TASK ITEM – Begin at the line containing "Click the star rating icons" in the records below, end at the line containing "Task: Click the Zurück button", and retype each line in that span exactly. No other line and no image should appear.

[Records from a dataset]
◇ ◇ ◇

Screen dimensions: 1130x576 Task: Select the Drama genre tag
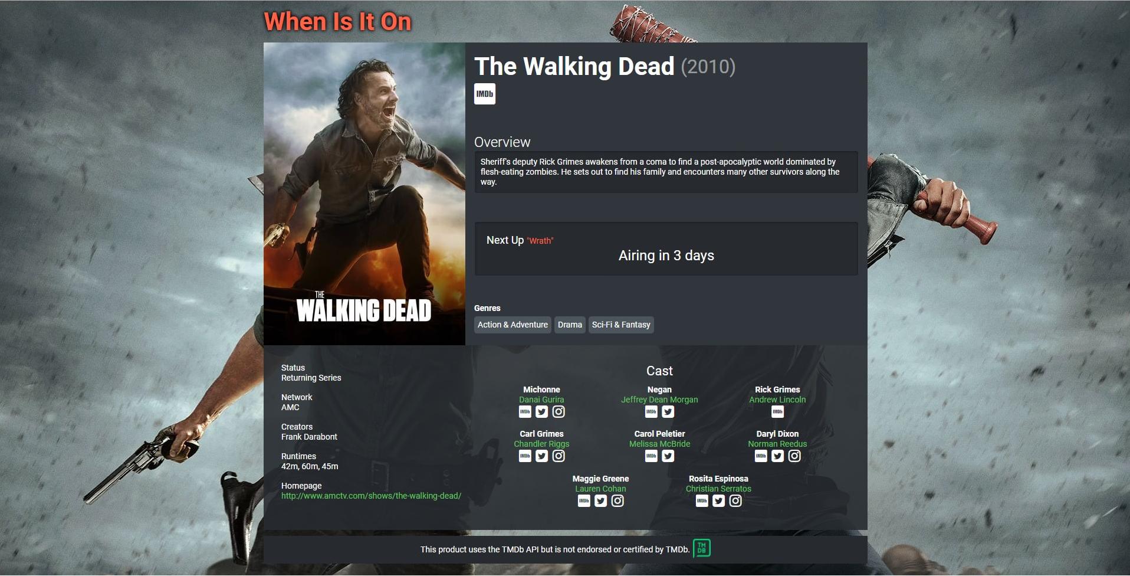(x=570, y=325)
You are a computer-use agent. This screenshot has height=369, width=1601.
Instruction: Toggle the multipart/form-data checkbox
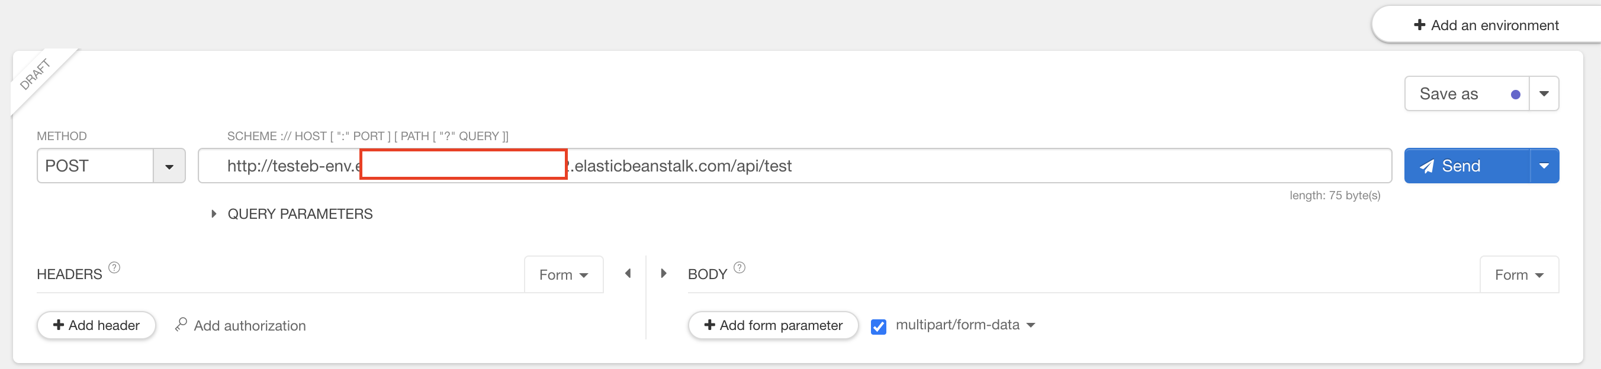coord(879,326)
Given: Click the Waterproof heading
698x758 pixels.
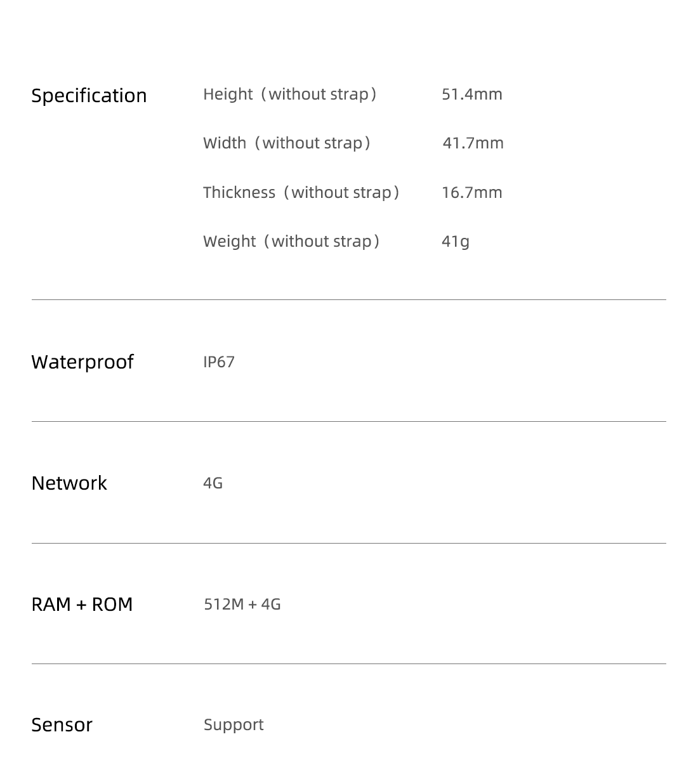Looking at the screenshot, I should click(82, 362).
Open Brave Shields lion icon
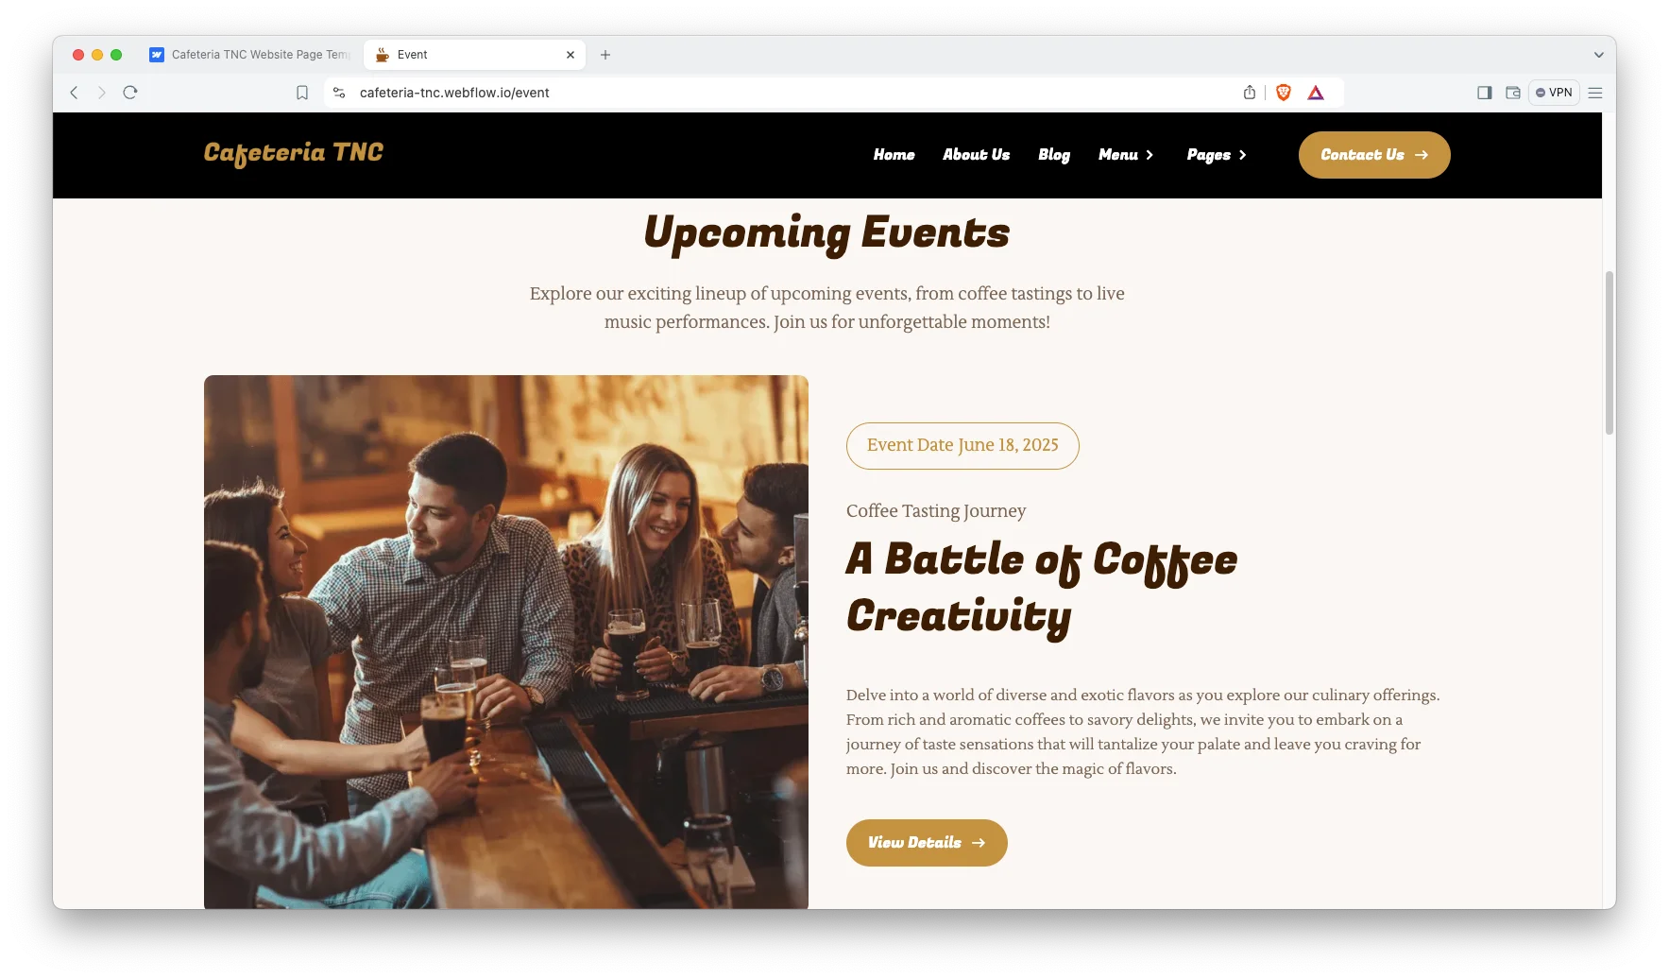The width and height of the screenshot is (1669, 979). pos(1284,93)
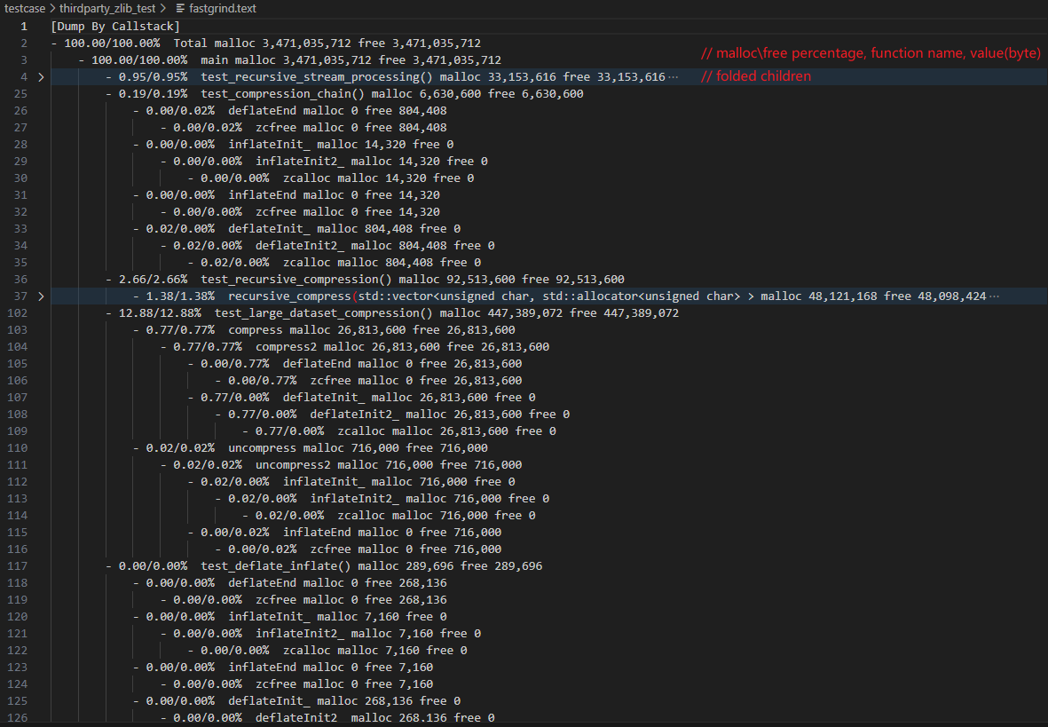
Task: Click the ellipsis ending the recursive_compress line
Action: (993, 296)
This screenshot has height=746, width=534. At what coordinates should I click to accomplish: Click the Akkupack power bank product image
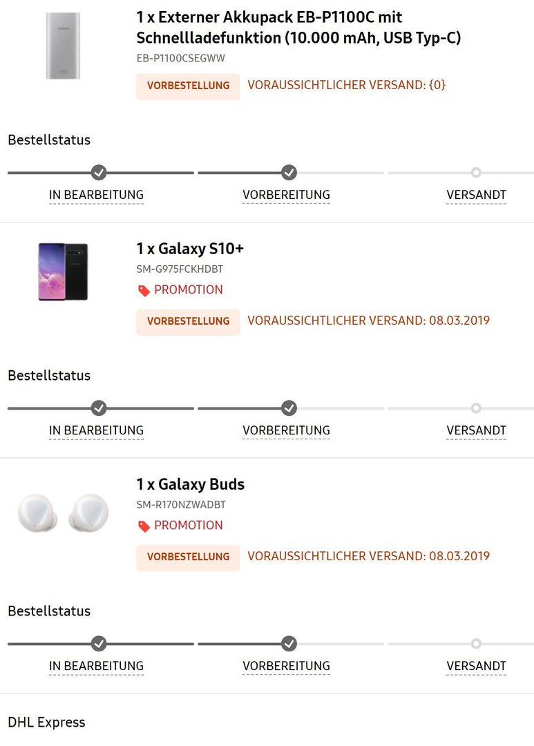click(x=63, y=46)
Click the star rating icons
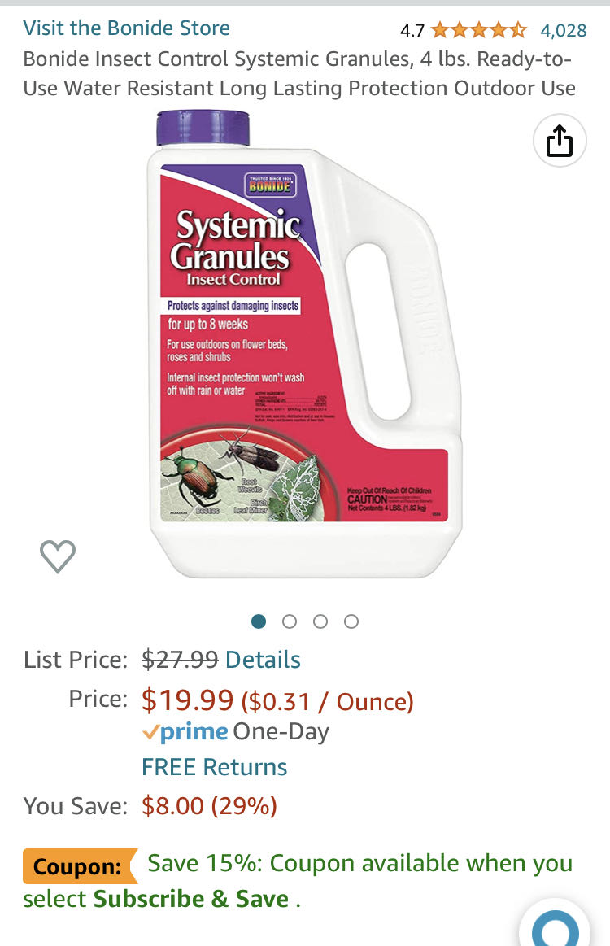This screenshot has height=946, width=610. 480,29
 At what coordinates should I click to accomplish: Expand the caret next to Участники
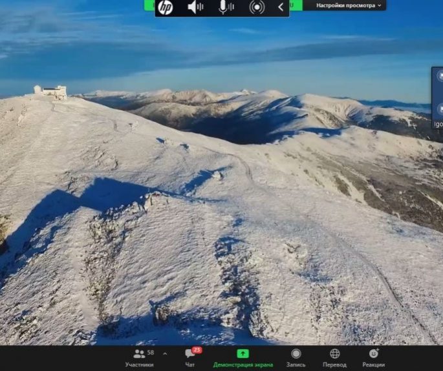click(x=165, y=354)
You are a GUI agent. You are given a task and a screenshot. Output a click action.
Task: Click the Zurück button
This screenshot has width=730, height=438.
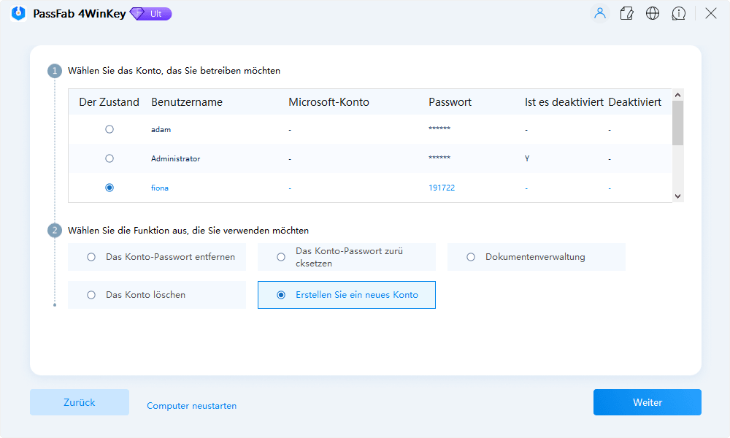pyautogui.click(x=79, y=402)
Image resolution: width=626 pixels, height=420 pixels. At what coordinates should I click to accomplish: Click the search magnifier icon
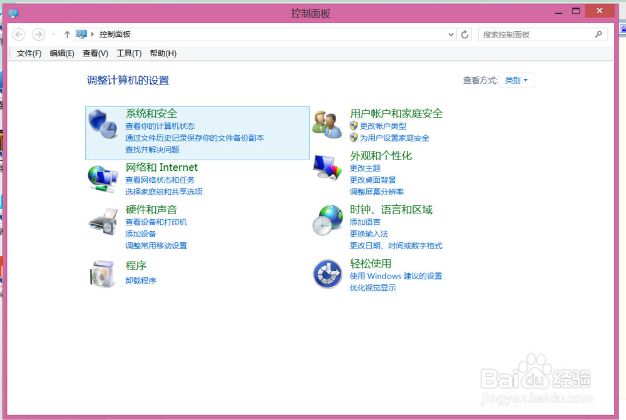599,34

◇ ◇ ◇

FINISHED TASK –
Click the star rating icons
This screenshot has height=946, width=610. 480,29
 At what coordinates should I click to accomplish: Expand the caret next to Участники
click(x=165, y=354)
You are a GUI agent. You are given a task and a screenshot. Output a click action.
Task: Click the Zurück button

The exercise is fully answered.